I was sent to boarding school when I was 16 and soon after moved swiftly to London so had not lived with my father for a while. However, after three years of trying to make ends meet I had been priced out of the city and so with a heavy heart and an even heavier washing bag I took the long train home to Gloucestershire last December.

Moving back in with my father was more of a shock to the system than I was expecting. My mother had died since I last left and I didn’t know what to anticipate on my return. My father, who has always rather laughably considered himself as something of a roué, had stepped up his game. A newly-found bachelor, he put more ashtrays around the house, bought a painting of Mick Jagger and started playing music from an old vinyl record player. When friends of mine came to the house, he thrust cigarettes into their hands and regaled them with stories about how he may have once smoked a joint in the same room as The Sex Pistols. Regularly I have had to come stomping downstairs at four in the morning in a rather ‘Saffy from AbFab’ way to tell him to turn the Pink Floyd down (numb perhaps, comfortable I was not) and once a neighbour knocked on the front door at three in the morning with my 6’ 5” father over his shoulder because he had ‘fallen asleep star-gazing.’ My father often talks of how desperately hard it was living with a teenager and I can sympathise.
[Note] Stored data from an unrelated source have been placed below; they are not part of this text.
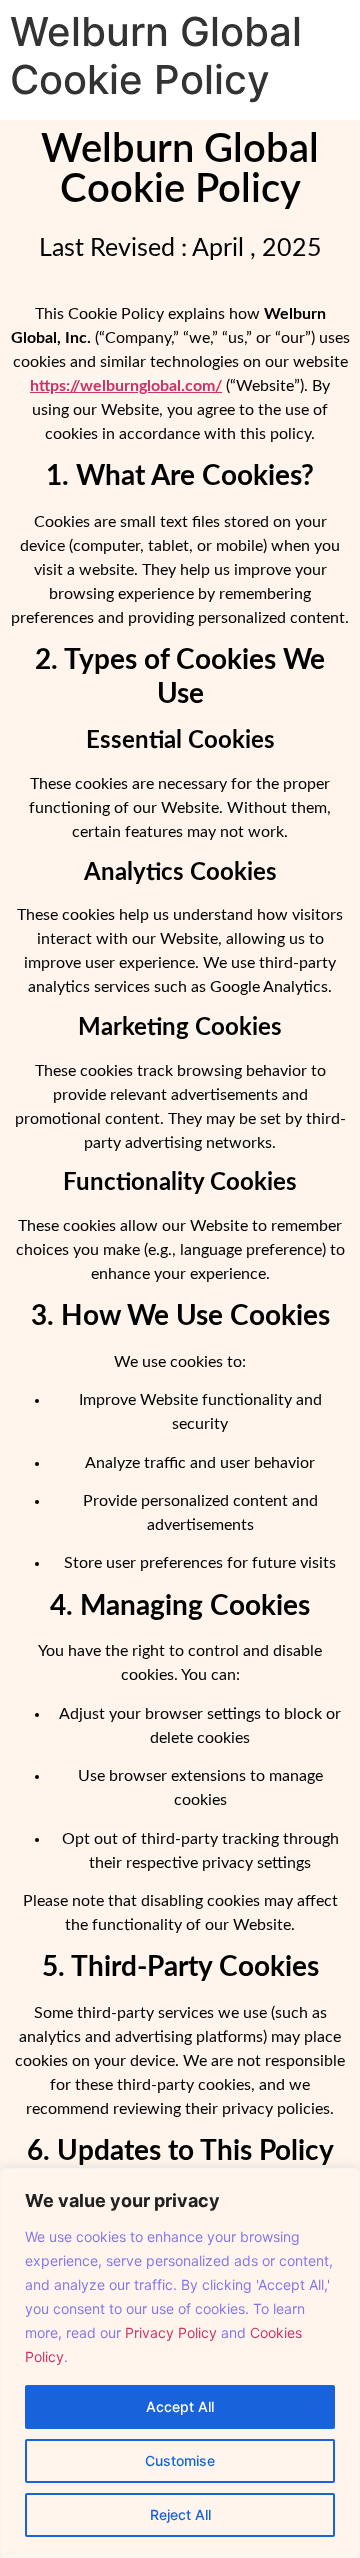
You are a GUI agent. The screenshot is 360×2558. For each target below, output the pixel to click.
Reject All (180, 2514)
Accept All (180, 2406)
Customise (180, 2460)
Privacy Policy (171, 2332)
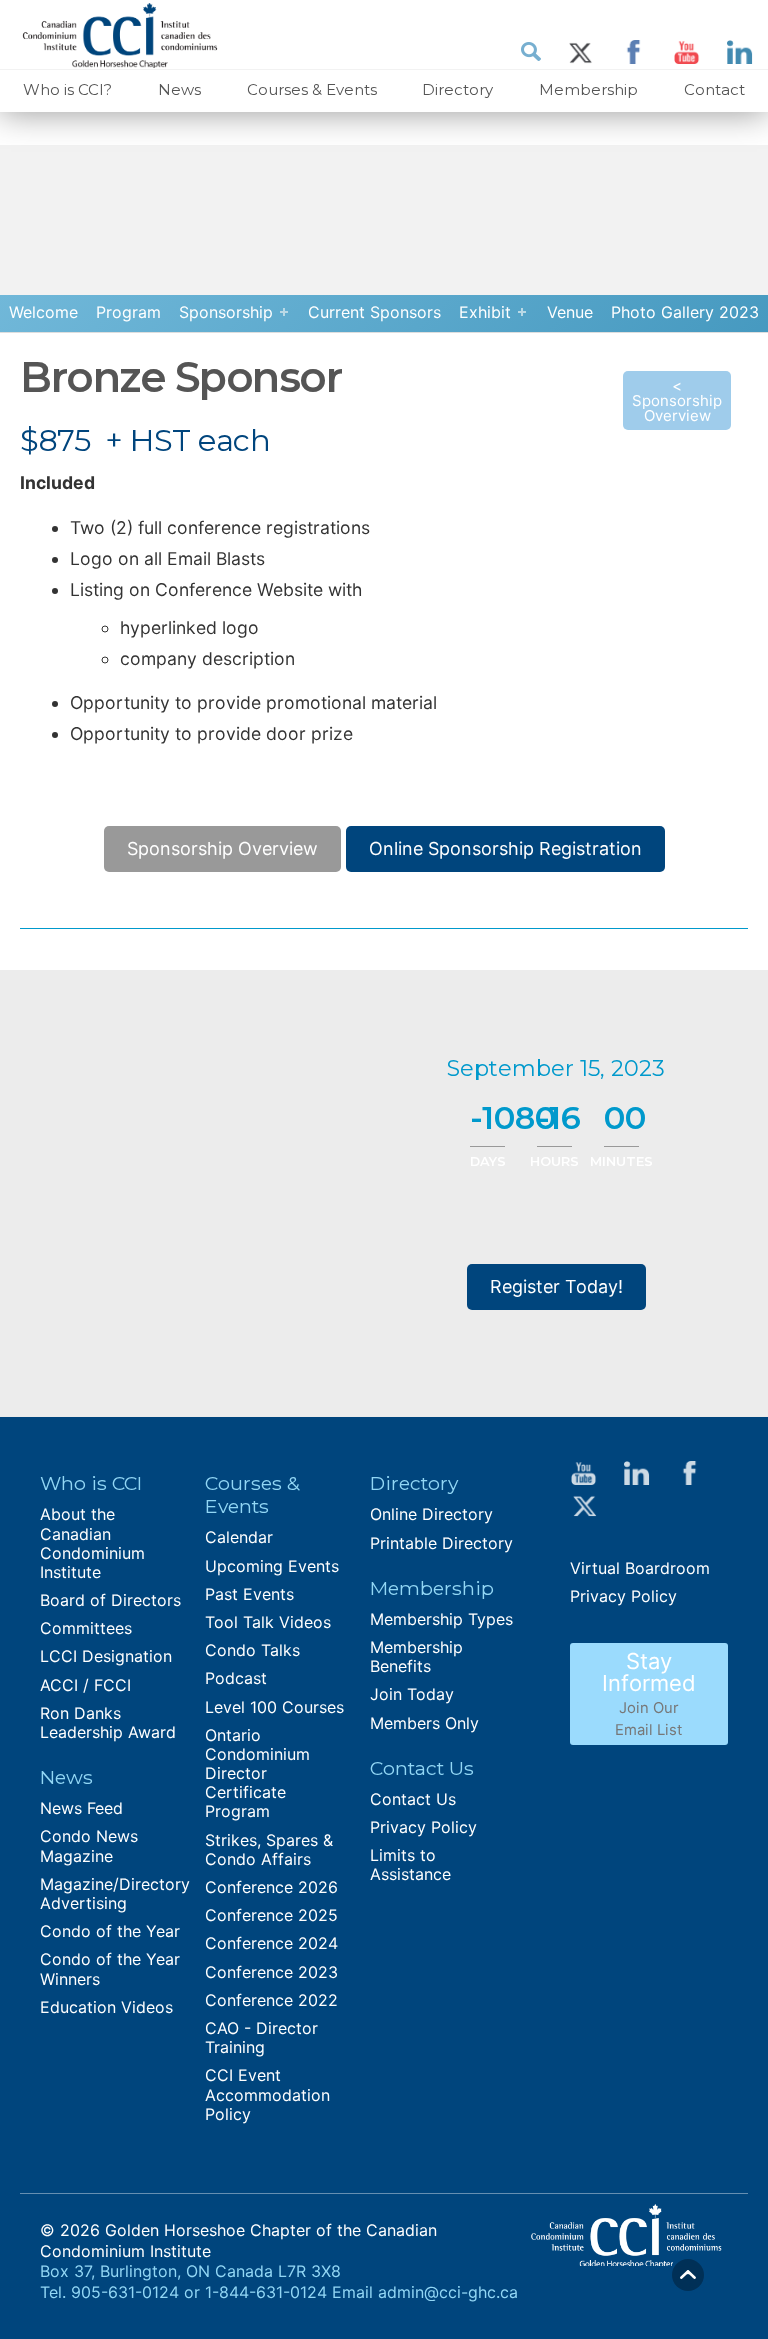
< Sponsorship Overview (677, 400)
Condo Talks (252, 1650)
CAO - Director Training (261, 2037)
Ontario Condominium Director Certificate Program (257, 1773)
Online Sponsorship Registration (505, 848)
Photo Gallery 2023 (685, 312)
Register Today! (556, 1286)
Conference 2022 (271, 2000)
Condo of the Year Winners (110, 1968)
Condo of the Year (110, 1931)
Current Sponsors (374, 312)
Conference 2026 (271, 1887)
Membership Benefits (416, 1656)
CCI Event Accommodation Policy (267, 2094)
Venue (570, 312)
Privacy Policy (423, 1827)
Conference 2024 (271, 1943)
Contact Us (413, 1799)
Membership (588, 89)
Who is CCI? (67, 89)
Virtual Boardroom (640, 1568)
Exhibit (485, 312)
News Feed (81, 1808)
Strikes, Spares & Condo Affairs (269, 1849)
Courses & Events (312, 89)
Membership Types (441, 1619)
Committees (86, 1628)
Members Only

Living with a man that thinks he is the Cotswolds’ answer to Jeremy Paxman can also be rather trying. He is the most argumentative man you will ever meet and is infamous throughout his friends for making a woman cry at a party because he argued with her about an author, who it turned out he had never heard of.

This argumentative side however is nothing compared to his temper – which he loses quicker than Naomi Campbell – and the things that make him snap are not the things that would ordinarily jump to mind. You would rarely hear him complain in a restaurant for instance. However, I have never seen him more filled with rage than the day our cleaner lined up all the lighters in our house in size order (I still get weekly texts about Thomas’s OCD). He also once walked out of the house because he was so furious about the number of unattractive people on television and only last week he banished me from the sitting room because I offered him some popcorn.
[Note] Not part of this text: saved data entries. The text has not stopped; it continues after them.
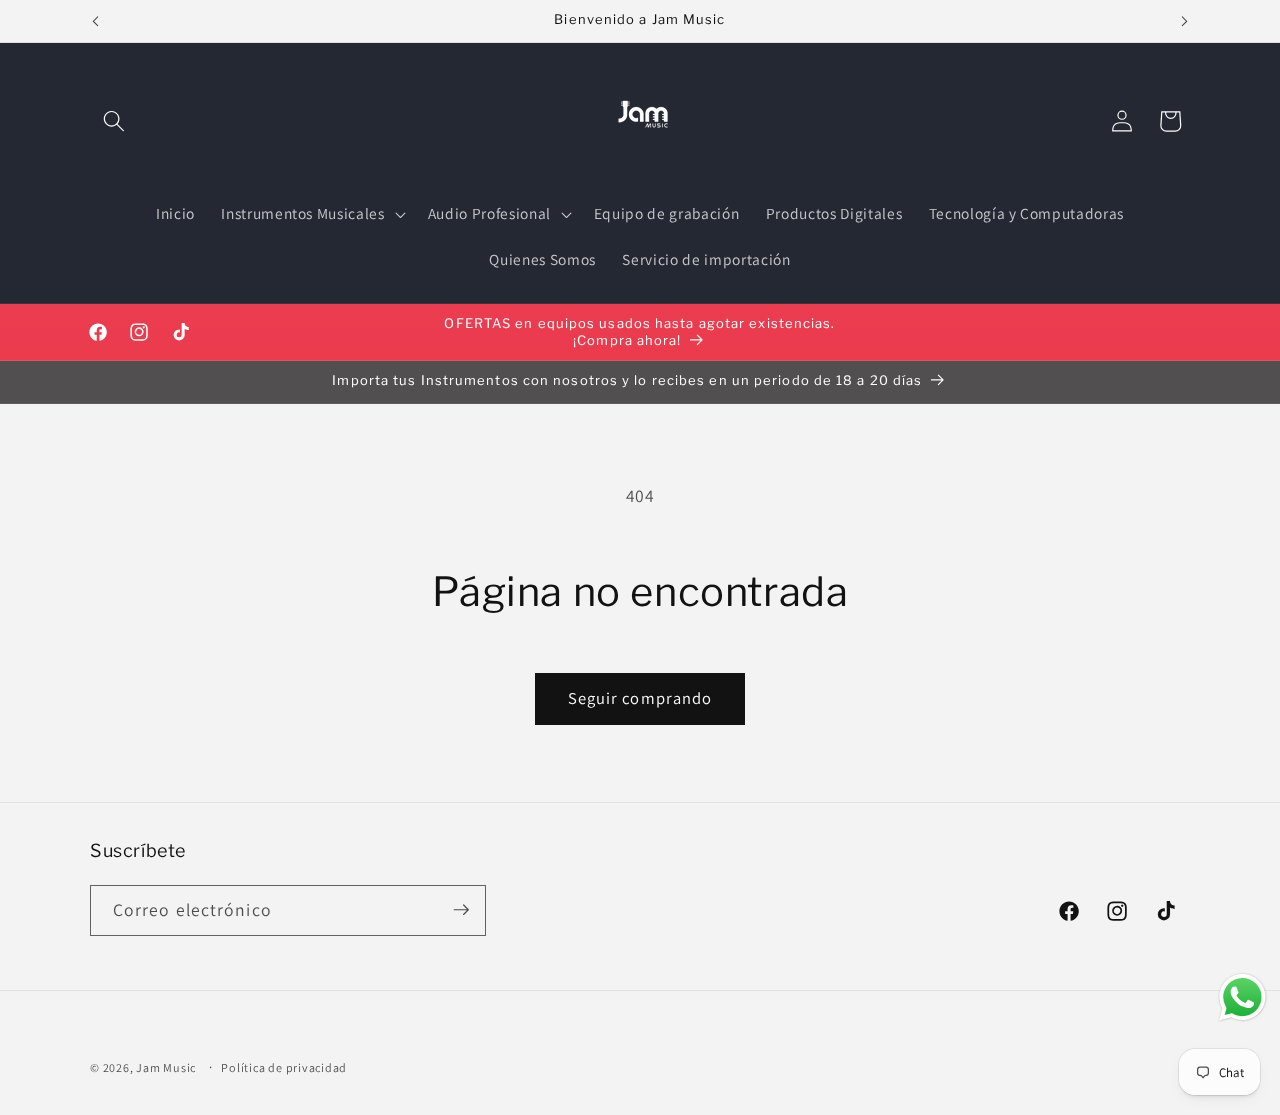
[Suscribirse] (461, 910)
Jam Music (166, 1067)
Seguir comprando (640, 698)
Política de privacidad (284, 1067)
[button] (114, 121)
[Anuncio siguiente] (1185, 21)
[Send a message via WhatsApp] (1242, 997)
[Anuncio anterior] (96, 21)
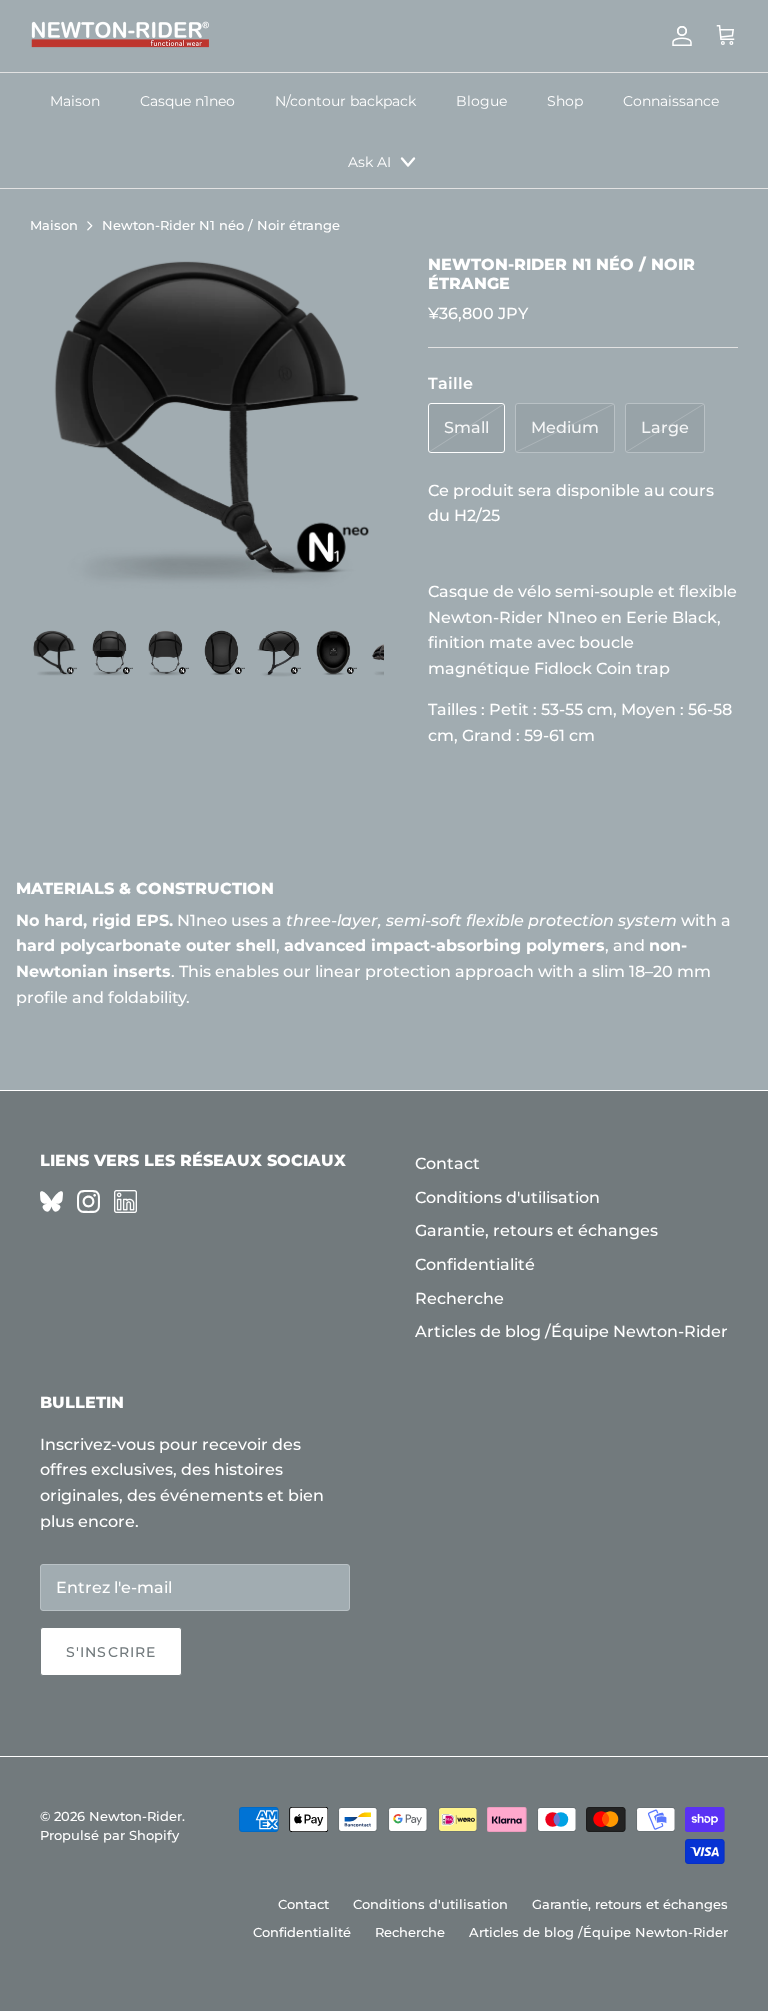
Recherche (459, 1298)
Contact (447, 1163)
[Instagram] (88, 1201)
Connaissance (671, 101)
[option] (207, 431)
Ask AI (369, 162)
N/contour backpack (345, 101)
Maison (75, 101)
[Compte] (678, 36)
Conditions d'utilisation (507, 1197)
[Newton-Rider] (120, 36)
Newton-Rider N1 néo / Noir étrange (221, 226)
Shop (565, 101)
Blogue (481, 101)
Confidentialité (475, 1264)
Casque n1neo (187, 101)
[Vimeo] (51, 1201)
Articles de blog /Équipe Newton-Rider (571, 1331)
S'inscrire (111, 1652)
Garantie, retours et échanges (536, 1230)
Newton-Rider (135, 1816)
The really annoying thing about living with my father though shocked me. As much as I complained and whined and cried I didn’t really find it that unbearable at all. People looked at me with sympathetic eyes when I told them I had moved back in with him, and although I love a good bit of sympathy, when I sighed and agreed with them it was fraudulent.

As irritating as The Curmudgeon is, living with him is not. For one thing he taught me some invaluable lessons – that Scotch can sort out almost every problem and for the ones it can’t, a cigarette can. He has also shown me how to cook a perfect fry-up (“its all about the egg”) and taught me how to avoid bores at parties (“If they mention the army within 30 seconds, get out fast”).

Moving back in with him made me rather nostalgic and made me think of my mother. I often think of what I would say to her if I had a chance to see her again – and after the obligatory “I love yous” and “Do dogs get into heaven?” the first thing I would say is “You chose well Natty” – but don’t you DARE tell him.